* BEGIN Records provided *

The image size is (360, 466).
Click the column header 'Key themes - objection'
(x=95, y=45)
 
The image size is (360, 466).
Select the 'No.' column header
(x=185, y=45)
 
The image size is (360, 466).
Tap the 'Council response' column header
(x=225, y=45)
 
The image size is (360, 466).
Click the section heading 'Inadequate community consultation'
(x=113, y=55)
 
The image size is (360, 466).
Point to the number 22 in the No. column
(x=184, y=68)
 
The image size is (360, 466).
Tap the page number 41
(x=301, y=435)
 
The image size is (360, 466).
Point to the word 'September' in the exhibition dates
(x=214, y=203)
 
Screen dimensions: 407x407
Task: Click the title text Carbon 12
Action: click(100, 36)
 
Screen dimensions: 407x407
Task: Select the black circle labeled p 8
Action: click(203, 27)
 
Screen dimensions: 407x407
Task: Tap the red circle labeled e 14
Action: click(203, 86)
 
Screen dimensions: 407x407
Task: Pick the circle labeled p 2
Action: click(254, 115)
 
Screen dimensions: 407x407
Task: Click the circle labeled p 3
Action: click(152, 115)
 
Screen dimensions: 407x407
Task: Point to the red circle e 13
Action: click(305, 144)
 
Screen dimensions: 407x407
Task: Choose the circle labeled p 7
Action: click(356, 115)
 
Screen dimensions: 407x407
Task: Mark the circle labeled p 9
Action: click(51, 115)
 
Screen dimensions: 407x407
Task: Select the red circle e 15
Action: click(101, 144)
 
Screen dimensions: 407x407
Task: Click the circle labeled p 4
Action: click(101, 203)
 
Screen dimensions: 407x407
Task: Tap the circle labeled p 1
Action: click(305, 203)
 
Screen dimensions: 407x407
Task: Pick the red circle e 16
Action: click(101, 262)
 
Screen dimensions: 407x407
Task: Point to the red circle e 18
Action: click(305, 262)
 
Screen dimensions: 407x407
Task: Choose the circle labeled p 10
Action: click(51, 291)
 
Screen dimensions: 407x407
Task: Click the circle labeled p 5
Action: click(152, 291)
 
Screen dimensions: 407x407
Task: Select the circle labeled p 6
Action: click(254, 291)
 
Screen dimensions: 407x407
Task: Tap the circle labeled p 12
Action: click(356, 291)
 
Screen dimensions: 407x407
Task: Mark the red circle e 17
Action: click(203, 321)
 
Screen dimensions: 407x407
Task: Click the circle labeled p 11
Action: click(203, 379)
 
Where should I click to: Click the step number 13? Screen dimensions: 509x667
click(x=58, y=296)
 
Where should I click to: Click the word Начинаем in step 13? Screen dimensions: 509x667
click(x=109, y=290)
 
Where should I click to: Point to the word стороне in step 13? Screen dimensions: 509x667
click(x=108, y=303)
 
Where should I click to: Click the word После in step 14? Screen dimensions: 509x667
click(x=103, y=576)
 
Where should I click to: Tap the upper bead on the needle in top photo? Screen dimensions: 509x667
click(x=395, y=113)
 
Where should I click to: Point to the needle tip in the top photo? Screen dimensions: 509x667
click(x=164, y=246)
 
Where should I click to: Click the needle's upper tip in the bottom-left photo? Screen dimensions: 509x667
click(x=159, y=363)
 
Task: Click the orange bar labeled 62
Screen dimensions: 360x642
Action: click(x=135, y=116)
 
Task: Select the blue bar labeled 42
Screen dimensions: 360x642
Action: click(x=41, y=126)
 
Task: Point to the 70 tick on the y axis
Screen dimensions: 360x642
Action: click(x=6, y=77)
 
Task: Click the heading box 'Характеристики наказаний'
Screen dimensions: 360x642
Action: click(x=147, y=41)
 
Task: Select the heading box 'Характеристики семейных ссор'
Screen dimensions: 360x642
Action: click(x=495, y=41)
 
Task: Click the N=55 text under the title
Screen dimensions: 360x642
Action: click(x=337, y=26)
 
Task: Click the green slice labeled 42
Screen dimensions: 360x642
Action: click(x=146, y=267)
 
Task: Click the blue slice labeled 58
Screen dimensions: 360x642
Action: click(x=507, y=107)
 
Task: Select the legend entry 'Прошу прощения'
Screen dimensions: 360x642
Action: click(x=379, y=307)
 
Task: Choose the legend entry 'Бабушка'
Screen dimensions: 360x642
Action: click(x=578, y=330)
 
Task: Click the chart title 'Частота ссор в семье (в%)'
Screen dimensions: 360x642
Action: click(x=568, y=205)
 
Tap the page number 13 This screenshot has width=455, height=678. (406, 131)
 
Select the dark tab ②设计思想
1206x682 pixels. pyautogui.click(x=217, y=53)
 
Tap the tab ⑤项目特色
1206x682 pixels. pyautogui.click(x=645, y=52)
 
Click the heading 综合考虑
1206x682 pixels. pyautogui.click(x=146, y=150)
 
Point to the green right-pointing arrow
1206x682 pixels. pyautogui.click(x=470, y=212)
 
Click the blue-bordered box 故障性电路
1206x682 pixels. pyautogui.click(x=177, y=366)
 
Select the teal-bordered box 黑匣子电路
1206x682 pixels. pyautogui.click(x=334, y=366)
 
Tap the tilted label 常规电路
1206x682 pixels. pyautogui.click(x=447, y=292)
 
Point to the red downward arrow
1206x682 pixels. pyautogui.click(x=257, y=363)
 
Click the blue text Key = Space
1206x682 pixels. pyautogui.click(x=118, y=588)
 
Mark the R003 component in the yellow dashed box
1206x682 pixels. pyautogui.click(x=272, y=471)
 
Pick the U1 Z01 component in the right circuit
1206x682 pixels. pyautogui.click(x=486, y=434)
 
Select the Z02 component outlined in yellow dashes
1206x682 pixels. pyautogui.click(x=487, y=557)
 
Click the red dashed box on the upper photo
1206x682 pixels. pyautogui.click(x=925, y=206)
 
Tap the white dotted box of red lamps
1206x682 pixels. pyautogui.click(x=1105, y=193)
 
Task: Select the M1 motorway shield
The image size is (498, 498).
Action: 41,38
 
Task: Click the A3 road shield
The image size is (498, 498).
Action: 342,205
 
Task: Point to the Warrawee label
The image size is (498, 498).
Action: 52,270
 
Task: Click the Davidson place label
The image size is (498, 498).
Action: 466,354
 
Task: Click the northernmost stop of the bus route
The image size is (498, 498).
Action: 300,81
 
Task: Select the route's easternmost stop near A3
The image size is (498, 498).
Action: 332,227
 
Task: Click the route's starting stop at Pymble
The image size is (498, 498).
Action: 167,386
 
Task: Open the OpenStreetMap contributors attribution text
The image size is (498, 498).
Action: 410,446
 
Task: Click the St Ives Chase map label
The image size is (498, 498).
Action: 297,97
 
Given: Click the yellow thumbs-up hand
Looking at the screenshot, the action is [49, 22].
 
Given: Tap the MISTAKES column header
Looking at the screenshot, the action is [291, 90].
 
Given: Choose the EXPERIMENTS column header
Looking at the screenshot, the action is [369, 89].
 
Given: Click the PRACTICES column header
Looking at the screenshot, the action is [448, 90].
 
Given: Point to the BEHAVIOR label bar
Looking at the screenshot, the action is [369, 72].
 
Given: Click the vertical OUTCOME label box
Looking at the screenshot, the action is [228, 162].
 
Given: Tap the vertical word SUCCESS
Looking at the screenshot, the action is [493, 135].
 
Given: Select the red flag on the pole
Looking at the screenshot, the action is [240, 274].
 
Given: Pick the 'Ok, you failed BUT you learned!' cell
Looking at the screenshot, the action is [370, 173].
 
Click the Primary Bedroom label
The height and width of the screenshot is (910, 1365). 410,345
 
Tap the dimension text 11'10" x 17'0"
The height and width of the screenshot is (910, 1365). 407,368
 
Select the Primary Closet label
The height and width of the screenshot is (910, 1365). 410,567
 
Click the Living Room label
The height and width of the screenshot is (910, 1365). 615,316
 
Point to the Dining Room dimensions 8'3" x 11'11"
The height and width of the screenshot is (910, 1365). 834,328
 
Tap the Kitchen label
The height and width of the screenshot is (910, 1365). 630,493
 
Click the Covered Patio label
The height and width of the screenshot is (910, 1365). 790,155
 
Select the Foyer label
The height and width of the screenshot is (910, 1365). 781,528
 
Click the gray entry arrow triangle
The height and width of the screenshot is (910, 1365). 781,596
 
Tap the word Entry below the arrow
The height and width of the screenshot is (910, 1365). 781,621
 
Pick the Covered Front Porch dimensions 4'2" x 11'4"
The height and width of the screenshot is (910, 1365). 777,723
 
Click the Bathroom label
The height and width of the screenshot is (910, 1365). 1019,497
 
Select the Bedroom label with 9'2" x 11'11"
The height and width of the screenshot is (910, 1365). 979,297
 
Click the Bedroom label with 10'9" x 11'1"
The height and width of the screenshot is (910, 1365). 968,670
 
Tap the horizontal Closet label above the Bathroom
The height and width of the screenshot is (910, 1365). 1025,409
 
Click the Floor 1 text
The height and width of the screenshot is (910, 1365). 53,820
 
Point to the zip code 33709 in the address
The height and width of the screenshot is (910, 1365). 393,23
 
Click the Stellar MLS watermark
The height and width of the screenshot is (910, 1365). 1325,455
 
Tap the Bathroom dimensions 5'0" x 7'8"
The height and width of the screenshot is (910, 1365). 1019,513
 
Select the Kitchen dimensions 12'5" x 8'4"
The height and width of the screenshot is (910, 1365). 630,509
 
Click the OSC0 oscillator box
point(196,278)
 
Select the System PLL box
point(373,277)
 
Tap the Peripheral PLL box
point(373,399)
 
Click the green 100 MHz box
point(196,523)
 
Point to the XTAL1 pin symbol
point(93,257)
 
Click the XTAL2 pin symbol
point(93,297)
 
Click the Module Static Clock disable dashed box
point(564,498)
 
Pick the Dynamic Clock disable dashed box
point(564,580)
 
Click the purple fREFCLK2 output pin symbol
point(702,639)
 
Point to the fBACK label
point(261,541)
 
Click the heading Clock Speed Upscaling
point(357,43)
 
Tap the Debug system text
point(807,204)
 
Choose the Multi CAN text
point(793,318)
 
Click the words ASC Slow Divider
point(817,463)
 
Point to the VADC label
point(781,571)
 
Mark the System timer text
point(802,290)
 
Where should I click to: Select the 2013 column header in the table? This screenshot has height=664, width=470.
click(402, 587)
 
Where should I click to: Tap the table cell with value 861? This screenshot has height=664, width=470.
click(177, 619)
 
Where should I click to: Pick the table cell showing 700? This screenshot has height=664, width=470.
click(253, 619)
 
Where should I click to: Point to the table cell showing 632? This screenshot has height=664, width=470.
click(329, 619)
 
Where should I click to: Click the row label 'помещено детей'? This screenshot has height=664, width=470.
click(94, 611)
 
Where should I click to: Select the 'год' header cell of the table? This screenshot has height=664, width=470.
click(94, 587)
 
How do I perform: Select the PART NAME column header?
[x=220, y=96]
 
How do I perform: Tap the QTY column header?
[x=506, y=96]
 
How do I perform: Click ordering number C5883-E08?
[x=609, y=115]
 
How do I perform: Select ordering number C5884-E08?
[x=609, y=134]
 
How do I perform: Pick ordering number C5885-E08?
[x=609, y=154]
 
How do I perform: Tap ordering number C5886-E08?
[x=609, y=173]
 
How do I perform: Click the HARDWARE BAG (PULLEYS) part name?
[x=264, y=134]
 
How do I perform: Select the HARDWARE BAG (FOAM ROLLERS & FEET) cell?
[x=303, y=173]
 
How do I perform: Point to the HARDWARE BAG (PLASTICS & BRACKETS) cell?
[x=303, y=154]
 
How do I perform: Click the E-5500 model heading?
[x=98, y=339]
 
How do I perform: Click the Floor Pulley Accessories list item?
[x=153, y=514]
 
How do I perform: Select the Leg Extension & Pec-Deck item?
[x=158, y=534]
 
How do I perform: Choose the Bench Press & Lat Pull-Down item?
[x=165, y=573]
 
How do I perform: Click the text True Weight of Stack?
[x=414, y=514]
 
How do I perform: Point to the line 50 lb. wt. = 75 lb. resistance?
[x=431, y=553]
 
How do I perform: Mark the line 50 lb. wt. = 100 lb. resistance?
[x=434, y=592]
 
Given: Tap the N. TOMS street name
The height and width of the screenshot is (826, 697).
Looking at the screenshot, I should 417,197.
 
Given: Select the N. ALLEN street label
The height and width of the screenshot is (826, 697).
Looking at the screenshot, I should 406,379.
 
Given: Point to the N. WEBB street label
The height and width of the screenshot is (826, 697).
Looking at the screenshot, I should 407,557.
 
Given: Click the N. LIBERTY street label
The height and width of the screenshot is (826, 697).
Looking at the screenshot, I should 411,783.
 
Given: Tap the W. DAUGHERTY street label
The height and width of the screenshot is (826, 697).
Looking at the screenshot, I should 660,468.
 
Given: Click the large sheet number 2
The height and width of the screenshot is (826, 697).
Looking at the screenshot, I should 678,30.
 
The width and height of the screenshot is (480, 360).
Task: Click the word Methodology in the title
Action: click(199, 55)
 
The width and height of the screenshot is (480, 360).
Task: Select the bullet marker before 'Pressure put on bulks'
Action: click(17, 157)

* END Records provided *

## Requirements
Turn the lines starting at the one containing "Select the Foyer label" and ending at the one containing "The height and width of the screenshot is (910, 1365). 1325,455" into a numbered list, leaving out the blank lines.

## Final result
1. Select the Foyer label
2. The height and width of the screenshot is (910, 1365). 781,528
3. Click the gray entry arrow triangle
4. The height and width of the screenshot is (910, 1365). 781,596
5. Tap the word Entry below the arrow
6. The height and width of the screenshot is (910, 1365). 781,621
7. Pick the Covered Front Porch dimensions 4'2" x 11'4"
8. The height and width of the screenshot is (910, 1365). 777,723
9. Click the Bathroom label
10. The height and width of the screenshot is (910, 1365). 1019,497
11. Select the Bedroom label with 9'2" x 11'11"
12. The height and width of the screenshot is (910, 1365). 979,297
13. Click the Bedroom label with 10'9" x 11'1"
14. The height and width of the screenshot is (910, 1365). 968,670
15. Tap the horizontal Closet label above the Bathroom
16. The height and width of the screenshot is (910, 1365). 1025,409
17. Click the Floor 1 text
18. The height and width of the screenshot is (910, 1365). 53,820
19. Point to the zip code 33709 in the address
20. The height and width of the screenshot is (910, 1365). 393,23
21. Click the Stellar MLS watermark
22. The height and width of the screenshot is (910, 1365). 1325,455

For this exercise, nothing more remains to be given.